Yesterday on StackOverflow, I came across one of those users that kept asking questions, but didn’t really seem to understand much of the responses. Looking at his profile, it turned out he had asked over a hundred questions, but contributed less than ten answers. I won’t be tempted to start about his capabilities of actually answering any SO questions (although his understanding of other’s answers to his own questions, except when he was able to copy-paste someone’s source code, also didn’t seem to be that great), but it did get me thinking about what a ‘common’ ratio of questions versus answers would be for other SO users (personally, I’m at 1/85 right now). Of course, that triggered my data-analysis and graphing gene…
I’ve been wondering what the diversity of knowledge of StackOverflow users would be like. It seemed like an interesting research idea to see how many people have responded only to questions in a very narrow field, and how many others have broader knowledge and can contribute useful answers in more diverse fields.
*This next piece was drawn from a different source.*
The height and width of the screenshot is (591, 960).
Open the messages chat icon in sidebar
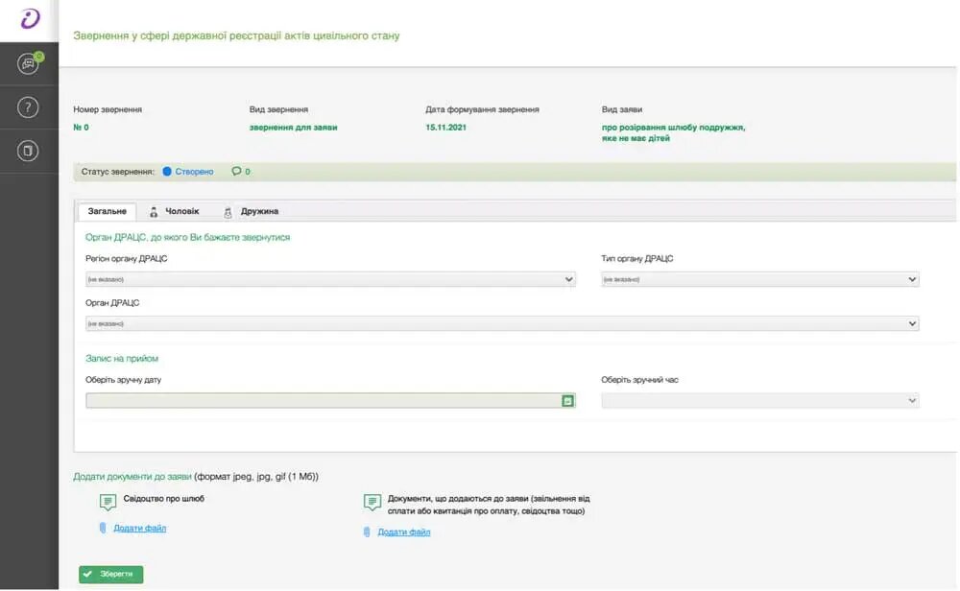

Apparently, there is even supposed to be a badge for that (the Generalist badge), but it didn’t get implemented yet.
It’s easy to do this using tags: some sort of clustering should be applied according to how often each pair of tags shows up at the same question (a user that knows both ASP and ASP.net shouldn’t be considered a ‘diverse’ person, so this should be factored out first), next we can count in how many different clusters that this user has contributed a good answer.